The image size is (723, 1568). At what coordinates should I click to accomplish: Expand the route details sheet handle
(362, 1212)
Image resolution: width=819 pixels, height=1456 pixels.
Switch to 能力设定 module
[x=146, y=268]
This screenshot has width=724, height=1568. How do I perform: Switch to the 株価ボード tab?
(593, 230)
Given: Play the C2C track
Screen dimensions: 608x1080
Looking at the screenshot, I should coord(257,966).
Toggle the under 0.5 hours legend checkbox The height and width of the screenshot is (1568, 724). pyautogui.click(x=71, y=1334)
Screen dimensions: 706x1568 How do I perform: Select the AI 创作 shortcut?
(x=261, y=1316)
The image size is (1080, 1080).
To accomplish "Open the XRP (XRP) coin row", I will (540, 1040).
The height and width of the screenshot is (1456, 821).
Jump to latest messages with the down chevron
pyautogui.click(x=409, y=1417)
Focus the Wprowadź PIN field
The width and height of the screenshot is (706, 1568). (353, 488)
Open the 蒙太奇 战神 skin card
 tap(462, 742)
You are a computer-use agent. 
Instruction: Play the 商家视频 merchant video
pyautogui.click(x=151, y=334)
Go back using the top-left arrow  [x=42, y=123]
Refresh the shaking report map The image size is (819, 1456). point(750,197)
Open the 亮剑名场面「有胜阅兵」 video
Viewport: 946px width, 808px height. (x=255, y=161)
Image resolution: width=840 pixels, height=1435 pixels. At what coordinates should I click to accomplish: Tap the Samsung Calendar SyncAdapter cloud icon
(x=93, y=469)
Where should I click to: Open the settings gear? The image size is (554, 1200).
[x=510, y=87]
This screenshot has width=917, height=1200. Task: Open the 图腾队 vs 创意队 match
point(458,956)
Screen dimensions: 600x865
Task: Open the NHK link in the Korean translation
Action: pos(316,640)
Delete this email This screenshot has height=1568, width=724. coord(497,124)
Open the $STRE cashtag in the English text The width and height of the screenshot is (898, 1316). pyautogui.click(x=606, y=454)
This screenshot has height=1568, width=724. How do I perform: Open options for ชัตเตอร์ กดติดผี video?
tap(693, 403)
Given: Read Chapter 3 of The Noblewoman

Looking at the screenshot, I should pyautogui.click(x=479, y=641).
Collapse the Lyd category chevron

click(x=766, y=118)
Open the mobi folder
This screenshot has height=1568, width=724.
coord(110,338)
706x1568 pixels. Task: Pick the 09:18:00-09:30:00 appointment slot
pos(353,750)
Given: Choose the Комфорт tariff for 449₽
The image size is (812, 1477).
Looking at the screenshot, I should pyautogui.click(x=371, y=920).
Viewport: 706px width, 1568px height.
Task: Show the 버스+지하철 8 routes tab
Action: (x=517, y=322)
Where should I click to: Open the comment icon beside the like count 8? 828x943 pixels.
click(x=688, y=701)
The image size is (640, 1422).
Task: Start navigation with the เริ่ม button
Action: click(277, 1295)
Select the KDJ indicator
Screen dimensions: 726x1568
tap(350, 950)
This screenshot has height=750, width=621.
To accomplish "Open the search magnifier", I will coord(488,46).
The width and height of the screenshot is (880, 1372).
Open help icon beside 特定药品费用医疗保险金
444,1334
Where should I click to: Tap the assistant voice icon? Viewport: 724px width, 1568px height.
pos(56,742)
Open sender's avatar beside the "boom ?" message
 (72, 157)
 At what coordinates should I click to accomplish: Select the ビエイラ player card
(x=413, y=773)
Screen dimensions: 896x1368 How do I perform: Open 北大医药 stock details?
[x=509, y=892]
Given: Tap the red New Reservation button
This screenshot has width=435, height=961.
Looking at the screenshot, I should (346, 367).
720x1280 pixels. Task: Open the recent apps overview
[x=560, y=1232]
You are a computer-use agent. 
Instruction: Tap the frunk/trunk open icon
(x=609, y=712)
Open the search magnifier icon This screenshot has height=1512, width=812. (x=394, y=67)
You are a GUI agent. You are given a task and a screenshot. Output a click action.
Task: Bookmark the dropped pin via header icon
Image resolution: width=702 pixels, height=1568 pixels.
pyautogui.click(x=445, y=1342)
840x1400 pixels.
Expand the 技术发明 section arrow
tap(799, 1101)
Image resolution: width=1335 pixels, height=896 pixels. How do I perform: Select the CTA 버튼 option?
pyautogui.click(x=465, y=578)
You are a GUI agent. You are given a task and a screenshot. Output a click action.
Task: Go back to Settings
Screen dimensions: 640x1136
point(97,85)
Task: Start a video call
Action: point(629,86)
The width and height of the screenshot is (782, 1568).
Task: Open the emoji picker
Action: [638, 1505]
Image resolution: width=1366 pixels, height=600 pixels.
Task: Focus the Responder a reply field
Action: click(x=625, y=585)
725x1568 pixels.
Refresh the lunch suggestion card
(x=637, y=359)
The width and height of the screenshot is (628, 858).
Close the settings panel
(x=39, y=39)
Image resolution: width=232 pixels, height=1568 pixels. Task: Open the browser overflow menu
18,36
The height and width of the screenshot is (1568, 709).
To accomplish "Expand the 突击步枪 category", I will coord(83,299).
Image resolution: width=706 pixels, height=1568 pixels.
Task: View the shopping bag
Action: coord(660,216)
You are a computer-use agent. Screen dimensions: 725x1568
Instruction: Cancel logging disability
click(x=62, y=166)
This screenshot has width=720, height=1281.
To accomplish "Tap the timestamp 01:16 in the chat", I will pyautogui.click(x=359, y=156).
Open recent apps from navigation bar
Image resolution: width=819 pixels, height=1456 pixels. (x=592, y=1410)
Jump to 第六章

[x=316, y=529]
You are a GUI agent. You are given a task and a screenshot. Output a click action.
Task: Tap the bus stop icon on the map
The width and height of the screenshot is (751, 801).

Task to complete:
Reproduce the items verbatim, from the first line of the items through the line that contains "pyautogui.click(x=409, y=1417)", including both ends.

Written reply:
The image size is (723, 1568). At what coordinates should I click to accomplish: Expand the route details sheet handle
(362, 1212)
Image resolution: width=819 pixels, height=1456 pixels.
Switch to 能力设定 module
[x=146, y=268]
This screenshot has width=724, height=1568. How do I perform: Switch to the 株価ボード tab?
(593, 230)
Given: Play the C2C track
Screen dimensions: 608x1080
Looking at the screenshot, I should coord(257,966).
Toggle the under 0.5 hours legend checkbox The height and width of the screenshot is (1568, 724). pyautogui.click(x=71, y=1334)
Screen dimensions: 706x1568 How do I perform: Select the AI 创作 shortcut?
(x=261, y=1316)
The image size is (1080, 1080).
To accomplish "Open the XRP (XRP) coin row", I will (540, 1040).
The height and width of the screenshot is (1456, 821).
Jump to latest messages with the down chevron
pyautogui.click(x=409, y=1417)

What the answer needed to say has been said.